With at least three people fighting over Smith's corpse, Broward County Judge Larry Seidlin declared during an emergency hearing Wednesday that "this body belongs to me right now."
The hearing continued Thursday, with Seidlin questioning Dr. Joshua Perper, Broward County's chief medical examiner. The judge said he didn't mean to drill Perper but wanted to get details about why the body shouldn't remain on ice.
Among the questions asked of Perper were how long he had kept a body in refrigeration and if he did paternity tests as a part of his job.
Smith's longtime companion, Howard K. Stern, and her estranged mother, Vergie Arthur, each hope to win control of the body.
Stern said he wants to bury the body in the Bahamas next to her son, 20-year-old Daniel Smith, who died Sept. 10, 2006, from a lethal combination of drugs, but Arthur wants her daughter's body to be buried in her home state of Texas. Arthur was present for Thursday's hearing while Stern, who was in the Bahamas with Smith's 5-month-old daughter, Dannielynn, participated via telephone.
Photographer Larry Birkhead, who claims to have fathered Smith's daughter, hopes DNA will prove his case.
"We fear that if the body is moved out of state that we may not get appropriate DNA or paternity testing," an attorney representing Birkhead said Wednesday.

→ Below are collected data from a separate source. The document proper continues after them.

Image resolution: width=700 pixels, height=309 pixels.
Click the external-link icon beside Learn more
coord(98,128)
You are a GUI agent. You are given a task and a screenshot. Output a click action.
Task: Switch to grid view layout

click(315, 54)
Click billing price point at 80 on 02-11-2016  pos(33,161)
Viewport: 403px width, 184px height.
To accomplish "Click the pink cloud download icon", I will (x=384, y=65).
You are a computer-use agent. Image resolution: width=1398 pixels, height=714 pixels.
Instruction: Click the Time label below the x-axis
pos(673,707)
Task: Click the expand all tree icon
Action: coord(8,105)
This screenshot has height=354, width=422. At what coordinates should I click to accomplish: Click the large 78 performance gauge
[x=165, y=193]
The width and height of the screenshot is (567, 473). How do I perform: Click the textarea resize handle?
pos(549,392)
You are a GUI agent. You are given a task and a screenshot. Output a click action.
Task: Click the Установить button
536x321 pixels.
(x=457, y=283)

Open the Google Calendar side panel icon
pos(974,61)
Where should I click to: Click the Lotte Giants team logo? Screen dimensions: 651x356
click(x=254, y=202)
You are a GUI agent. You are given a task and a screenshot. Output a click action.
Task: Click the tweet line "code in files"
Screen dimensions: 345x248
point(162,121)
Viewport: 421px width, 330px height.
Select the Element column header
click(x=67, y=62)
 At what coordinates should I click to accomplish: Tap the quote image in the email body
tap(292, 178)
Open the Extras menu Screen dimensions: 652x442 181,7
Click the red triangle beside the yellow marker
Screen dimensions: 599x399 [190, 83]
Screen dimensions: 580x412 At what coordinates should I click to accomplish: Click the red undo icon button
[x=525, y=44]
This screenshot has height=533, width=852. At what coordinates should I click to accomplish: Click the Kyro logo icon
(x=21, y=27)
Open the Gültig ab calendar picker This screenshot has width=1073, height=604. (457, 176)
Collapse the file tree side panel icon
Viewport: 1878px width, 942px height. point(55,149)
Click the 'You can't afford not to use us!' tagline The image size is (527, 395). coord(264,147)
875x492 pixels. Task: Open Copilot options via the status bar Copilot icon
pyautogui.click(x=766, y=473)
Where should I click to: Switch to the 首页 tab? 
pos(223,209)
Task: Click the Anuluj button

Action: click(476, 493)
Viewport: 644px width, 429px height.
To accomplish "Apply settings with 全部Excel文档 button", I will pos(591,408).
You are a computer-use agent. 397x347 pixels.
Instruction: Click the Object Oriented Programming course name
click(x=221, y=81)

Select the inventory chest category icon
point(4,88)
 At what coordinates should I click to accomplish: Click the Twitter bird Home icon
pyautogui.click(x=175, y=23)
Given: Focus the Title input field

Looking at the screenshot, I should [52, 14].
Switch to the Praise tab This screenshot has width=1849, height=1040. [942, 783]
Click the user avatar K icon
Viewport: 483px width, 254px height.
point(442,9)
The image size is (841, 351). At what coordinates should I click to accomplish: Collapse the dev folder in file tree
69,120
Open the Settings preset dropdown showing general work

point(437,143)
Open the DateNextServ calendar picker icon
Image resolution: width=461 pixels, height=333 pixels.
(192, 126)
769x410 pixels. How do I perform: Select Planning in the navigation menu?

But Seidlin made one thing clear during Thursday's hearing, saying, "It's always going to come back to that issue: What's in the best interest of the child?"
Smith's body remains at the Broward County Medical Examiner's Office under tight security. It has been there since Smith died after collapsing at the Seminole Hard Rock Hotel & Casino one week ago.
The judge said it would stay there until he makes his ruling, even though Perper has warned the body is decomposing and should be released as soon as possible.
Seidlin said the body might have to stay put until the biological father is confirmed through DNA testing before determining who gets possession.
"The natural guardian tells us what to do with Mrs. Smith's body," he said.
Attorneys for Arthur claim she is Smith's next of kin and therefore has the right to her body over Stern, who claims to be the executor of her will. "They say he's an executor," said Stephen Tunstall, an attorney representing Arthur. "(But) you are not an executor or personal representative until a court appoints you, and the way you do that, your honor, is you present a will."
But Krista Barth, an attorney representing Stern, responded by saying, "The reason I haven't disclosed this will is because we've got enough of a media circus around here, and everyone on national television and then everyone sitting in this room is calling this baby some sort of golden ticket, and that is offensive and ridiculous."